Milliyetçi Hareket Partisi (MHP) Genel Başkanı Devlet Bahçeli, “Şu anki Anayasa Mahkemesi Türk milletinin mahkemesi değildir, olması da mümkün değildir. Teröristlere Hazine yardımının kapaklarını açan bir kararı rezalet ve melanet olarak tanımlıyoruz. Şayet HDP, zillet ittifakında yer almayıp kendi Cumhurbaşkanı adayını çıkarmayı planlıyorsa, tavsiyem odur ki, Anayasa Mahkemesi Başkanı arayıp da bulamayacakları özelliklere sahip olduğuna dikkat çekti.
“HDP’nin Cumhurbaşkanı adayı Anayasa Mahkemesi Başkanı olursa biz bunu son derece doğal ve tutarlı bir tercih olarak kabul eder, tencerenin yuvarlanıp kapağını bulduğunu açık yüreklilikle söyleriz” diyen Bahçeli, her ne kadar PKK’nın; CHP ile İP’e methiyeler düzüp terörist Demirtaş’ın cezaevinden müzakere içerikli mektubunu İP başkanının bizatihi adına yayınlasa da, henüz hiçbir şey için geç kalınmış olmadığının altını çizdi.
Anayasa Mahkemesi’nin, bölücü terör örgütünün arka bahçesi olmasının beka ve güvenlik sorunu olduğu kadar adalet ve hukuk katli olduğuna vurgu yapan Devlet Bahçeli, şunları söyledi:
“Buna göz yumamayız.
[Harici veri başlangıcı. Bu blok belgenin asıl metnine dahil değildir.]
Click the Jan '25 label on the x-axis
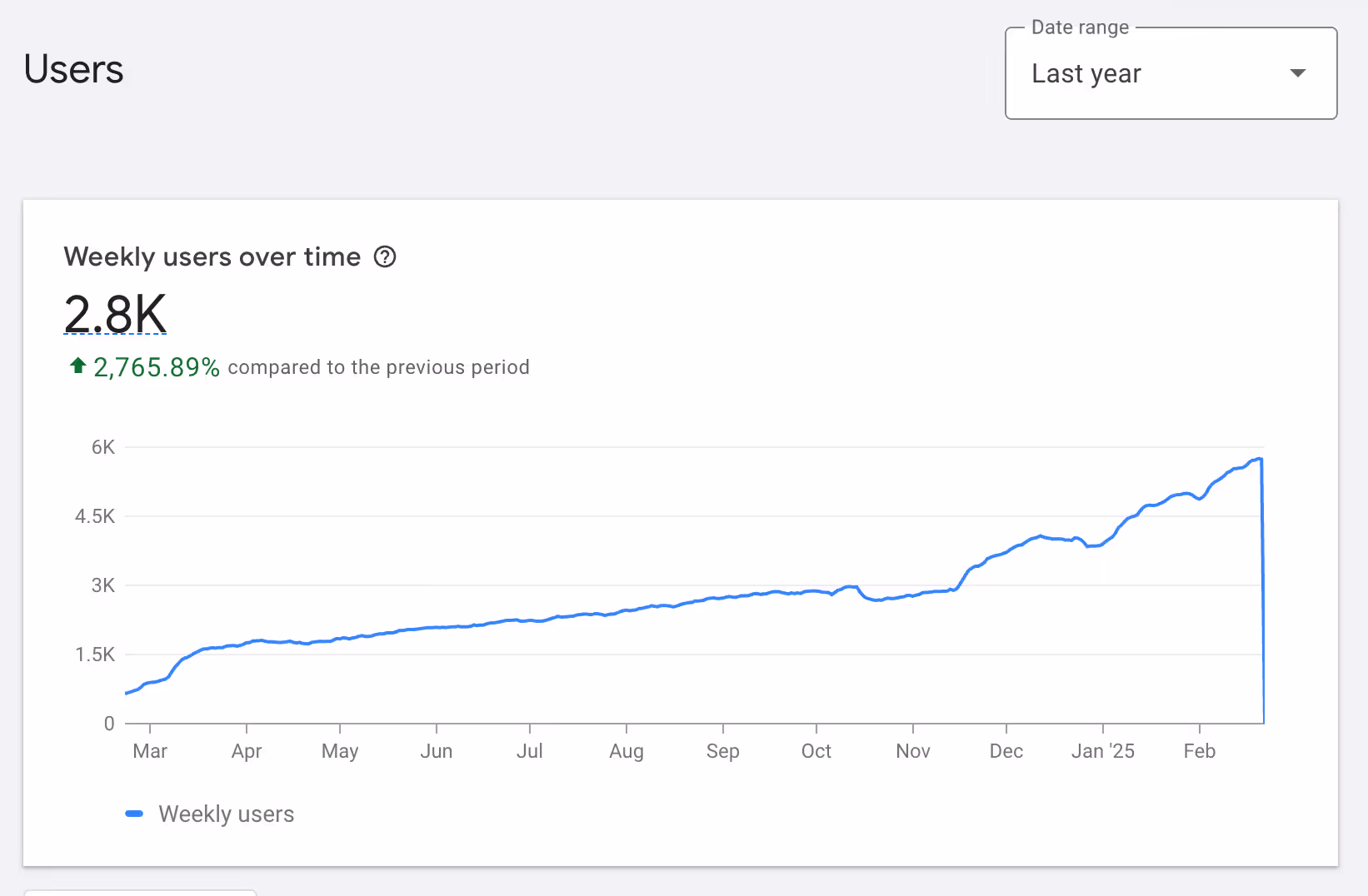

Böylesi bir alçalmayı sineye çekemeyiz. Şehitlerimizin kemiklerini sızlatan, gazilerimizi sukutu hayale uğratan, dağda ovada terörist peşinde koşan kahramanlarımızı incitip yok sayan bir mahkemeyi haysiyet, hukuk ve hüküm açısından biz de yok sayarız. Suçlunun masum kabul edilip masumların suçlandığı bir Türkiye olamaz, olmayacaktır. Cumhur İttifakı böylesi bir kepazeliğe müsaade etmeyecektir. Biz hak, hukuk, adalet, Milliyetçi Hareket diye diye kutlu bir maziyi kucaklayıp bugünlere geldik. Türkiye’nin aç hürler, tok esirler ülkesi olmaması için mücadele ettik. Teröristi aklayan bir mahkeme yapısına da sonuna kadar karşı çıktık”.
“Anayasa Mahkemesi’nin mezkur kararından sonra Yargıtay Cumhuriyet Başsavcılığının itibarını, inandırıcılığını ve saygınlığını korumak nasıl mümkün olacaktır?” şeklinde konuşan Milliyetçi Hareket Partisi (MHP) Genel Başkanı Devlet Bahçeli, “Kararlardaki bu denli bir uçurumun kapatılması nasıl sağlanacaktır? Türk adaletine verilen zararı Anayasa Mahkemesi’nin cübbe giyip karar açıklayan üyeleri nasıl tamir edeceklerdir? Bu üyelerin yerinde Kandil’den üç beş terörist olsaydı aynı karar, aynı çoğunlukla, aynı şekilde çıkmayacak mıydı? Bilinmelidir ki, zihinde kabul görmemiş soruların doğru cevap bulması imkansızdır. Bu soruların cevabını Anayasa Mahkemesi’nin üyeleri değil, aziz milletimiz 14 Mayıs’ta bizzat verecek, hesabı da soracaktır. Milletimizin takdir ve tercihi de her zaman olduğu gibi başımızın üzerinde olacaktır” diye kaydetti.